(Beginning of Provided information)

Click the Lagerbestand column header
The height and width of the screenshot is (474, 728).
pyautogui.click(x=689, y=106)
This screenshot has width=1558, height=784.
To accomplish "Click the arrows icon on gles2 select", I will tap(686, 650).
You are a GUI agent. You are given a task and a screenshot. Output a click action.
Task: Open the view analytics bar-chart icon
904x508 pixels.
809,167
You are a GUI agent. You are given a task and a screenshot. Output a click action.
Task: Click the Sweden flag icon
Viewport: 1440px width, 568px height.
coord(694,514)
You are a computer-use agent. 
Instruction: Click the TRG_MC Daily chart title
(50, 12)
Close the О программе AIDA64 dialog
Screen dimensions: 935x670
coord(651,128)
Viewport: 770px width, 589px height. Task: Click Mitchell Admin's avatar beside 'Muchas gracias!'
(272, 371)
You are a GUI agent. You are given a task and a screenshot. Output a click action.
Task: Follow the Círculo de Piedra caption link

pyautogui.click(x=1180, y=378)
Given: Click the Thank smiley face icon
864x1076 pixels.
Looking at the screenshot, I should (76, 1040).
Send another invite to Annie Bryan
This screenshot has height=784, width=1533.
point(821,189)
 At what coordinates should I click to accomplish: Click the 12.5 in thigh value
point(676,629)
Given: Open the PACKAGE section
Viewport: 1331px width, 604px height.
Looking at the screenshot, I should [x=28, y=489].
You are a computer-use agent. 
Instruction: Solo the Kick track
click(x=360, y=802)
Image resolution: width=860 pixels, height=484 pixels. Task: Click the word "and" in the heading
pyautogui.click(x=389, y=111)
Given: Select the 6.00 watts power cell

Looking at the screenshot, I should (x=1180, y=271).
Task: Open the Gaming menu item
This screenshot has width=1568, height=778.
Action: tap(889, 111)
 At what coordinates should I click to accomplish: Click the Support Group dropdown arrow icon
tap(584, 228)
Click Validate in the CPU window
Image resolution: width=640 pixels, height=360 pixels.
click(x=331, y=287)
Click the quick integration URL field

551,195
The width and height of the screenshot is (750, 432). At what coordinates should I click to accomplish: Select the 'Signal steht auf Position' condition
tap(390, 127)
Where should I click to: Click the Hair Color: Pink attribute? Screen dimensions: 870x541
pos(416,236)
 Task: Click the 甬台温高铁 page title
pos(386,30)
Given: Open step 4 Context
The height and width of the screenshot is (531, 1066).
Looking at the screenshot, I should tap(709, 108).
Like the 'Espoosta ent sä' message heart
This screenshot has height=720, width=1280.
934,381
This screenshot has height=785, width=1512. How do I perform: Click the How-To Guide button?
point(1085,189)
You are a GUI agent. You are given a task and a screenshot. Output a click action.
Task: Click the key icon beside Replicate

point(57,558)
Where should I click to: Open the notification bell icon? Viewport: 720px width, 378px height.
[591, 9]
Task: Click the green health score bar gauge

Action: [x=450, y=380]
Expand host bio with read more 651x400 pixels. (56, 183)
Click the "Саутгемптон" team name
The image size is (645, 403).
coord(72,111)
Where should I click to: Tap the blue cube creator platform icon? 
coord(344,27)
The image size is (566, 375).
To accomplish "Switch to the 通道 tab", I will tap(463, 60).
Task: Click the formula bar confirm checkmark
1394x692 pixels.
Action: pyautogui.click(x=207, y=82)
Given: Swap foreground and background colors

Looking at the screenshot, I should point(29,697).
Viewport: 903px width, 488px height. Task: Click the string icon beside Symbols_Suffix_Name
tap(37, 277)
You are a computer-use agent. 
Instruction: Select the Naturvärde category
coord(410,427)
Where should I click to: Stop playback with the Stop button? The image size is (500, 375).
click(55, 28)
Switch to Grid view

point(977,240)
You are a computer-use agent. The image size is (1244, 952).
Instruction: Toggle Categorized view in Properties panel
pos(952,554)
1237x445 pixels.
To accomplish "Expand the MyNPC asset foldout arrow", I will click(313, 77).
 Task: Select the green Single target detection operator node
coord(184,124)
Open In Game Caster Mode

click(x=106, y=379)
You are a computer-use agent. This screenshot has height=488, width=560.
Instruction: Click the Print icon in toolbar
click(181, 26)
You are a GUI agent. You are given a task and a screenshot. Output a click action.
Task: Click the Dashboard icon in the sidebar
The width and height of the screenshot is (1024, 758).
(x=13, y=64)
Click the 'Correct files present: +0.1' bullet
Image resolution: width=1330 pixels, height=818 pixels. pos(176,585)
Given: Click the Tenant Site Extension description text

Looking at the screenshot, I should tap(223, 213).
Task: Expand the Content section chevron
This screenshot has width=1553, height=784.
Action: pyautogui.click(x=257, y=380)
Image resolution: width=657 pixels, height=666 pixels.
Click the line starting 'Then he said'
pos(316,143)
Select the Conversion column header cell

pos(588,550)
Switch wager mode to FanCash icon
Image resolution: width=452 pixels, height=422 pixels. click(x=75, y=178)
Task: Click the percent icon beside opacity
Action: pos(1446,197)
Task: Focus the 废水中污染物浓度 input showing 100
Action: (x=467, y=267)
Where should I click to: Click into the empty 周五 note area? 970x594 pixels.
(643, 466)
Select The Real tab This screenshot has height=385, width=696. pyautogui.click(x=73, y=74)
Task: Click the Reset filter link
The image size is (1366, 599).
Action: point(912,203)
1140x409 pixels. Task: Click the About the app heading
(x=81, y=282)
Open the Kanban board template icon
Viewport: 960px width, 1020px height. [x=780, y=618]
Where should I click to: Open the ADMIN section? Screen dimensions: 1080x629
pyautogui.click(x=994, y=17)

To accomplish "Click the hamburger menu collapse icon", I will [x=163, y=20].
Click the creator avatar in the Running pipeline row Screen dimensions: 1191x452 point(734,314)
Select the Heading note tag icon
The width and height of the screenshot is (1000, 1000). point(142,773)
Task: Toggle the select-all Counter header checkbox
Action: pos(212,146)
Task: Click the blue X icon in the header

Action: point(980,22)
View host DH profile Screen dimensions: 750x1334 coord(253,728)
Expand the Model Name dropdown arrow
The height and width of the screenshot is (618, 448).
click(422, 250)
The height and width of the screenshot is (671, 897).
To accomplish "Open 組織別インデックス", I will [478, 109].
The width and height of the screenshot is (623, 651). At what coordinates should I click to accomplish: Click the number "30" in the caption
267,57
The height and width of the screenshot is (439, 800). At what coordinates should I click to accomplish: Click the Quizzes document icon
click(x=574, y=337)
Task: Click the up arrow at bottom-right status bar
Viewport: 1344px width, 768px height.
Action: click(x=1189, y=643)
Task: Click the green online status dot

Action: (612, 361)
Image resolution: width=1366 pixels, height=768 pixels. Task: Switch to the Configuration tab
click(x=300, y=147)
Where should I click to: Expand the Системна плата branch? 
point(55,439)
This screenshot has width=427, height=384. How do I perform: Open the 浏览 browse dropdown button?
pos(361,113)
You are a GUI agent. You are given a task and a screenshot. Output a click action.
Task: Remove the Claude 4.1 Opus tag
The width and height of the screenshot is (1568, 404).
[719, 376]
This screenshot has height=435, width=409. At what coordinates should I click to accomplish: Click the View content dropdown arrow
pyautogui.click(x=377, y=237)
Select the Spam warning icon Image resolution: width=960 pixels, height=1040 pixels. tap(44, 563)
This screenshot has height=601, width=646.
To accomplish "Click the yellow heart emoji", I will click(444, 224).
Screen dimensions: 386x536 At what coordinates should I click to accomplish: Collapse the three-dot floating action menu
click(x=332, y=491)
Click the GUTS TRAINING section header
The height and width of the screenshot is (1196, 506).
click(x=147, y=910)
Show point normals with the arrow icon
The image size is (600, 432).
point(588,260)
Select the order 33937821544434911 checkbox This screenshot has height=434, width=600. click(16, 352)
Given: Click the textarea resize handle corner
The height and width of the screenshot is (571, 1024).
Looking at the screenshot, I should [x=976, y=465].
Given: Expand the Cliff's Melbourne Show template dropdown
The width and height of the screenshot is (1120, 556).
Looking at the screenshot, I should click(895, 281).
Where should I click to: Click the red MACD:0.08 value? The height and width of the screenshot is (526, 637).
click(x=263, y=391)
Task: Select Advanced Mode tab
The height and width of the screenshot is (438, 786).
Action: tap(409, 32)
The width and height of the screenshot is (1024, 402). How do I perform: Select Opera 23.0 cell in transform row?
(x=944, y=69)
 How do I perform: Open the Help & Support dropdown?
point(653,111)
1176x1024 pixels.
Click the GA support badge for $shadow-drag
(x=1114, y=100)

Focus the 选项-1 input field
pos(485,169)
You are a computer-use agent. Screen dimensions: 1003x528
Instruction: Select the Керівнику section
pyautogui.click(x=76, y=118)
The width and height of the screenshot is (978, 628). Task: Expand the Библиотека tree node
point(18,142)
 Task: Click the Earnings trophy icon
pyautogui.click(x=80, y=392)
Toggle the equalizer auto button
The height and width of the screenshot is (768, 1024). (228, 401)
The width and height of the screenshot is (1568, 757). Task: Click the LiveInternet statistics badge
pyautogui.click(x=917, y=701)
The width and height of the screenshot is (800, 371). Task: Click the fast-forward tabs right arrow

(End of Provided information)

▶ [Exercise requirements]: What do the lines above say from the one containing "Where should I click to: Stop" down to the one containing "Task: Click the Reset filter link"? Return them exactly, both end lines included, and only them.

▶ [The answer]:
Where should I click to: Stop playback with the Stop button? The image size is (500, 375).
click(55, 28)
Switch to Grid view

point(977,240)
You are a computer-use agent. The image size is (1244, 952).
Instruction: Toggle Categorized view in Properties panel
pos(952,554)
1237x445 pixels.
To accomplish "Expand the MyNPC asset foldout arrow", I will click(313, 77).
 Task: Select the green Single target detection operator node
coord(184,124)
Open In Game Caster Mode

click(x=106, y=379)
You are a computer-use agent. This screenshot has height=488, width=560.
Instruction: Click the Print icon in toolbar
click(181, 26)
You are a GUI agent. You are given a task and a screenshot. Output a click action.
Task: Click the Dashboard icon in the sidebar
The width and height of the screenshot is (1024, 758).
(x=13, y=64)
Click the 'Correct files present: +0.1' bullet
Image resolution: width=1330 pixels, height=818 pixels. pos(176,585)
Given: Click the Tenant Site Extension description text

Looking at the screenshot, I should tap(223, 213).
Task: Expand the Content section chevron
This screenshot has width=1553, height=784.
Action: pyautogui.click(x=257, y=380)
Image resolution: width=657 pixels, height=666 pixels.
Click the line starting 'Then he said'
pos(316,143)
Select the Conversion column header cell

pos(588,550)
Switch wager mode to FanCash icon
Image resolution: width=452 pixels, height=422 pixels. click(x=75, y=178)
Task: Click the percent icon beside opacity
Action: pos(1446,197)
Task: Focus the 废水中污染物浓度 input showing 100
Action: (x=467, y=267)
Where should I click to: Click into the empty 周五 note area? 970x594 pixels.
(643, 466)
Select The Real tab This screenshot has height=385, width=696. pyautogui.click(x=73, y=74)
Task: Click the Reset filter link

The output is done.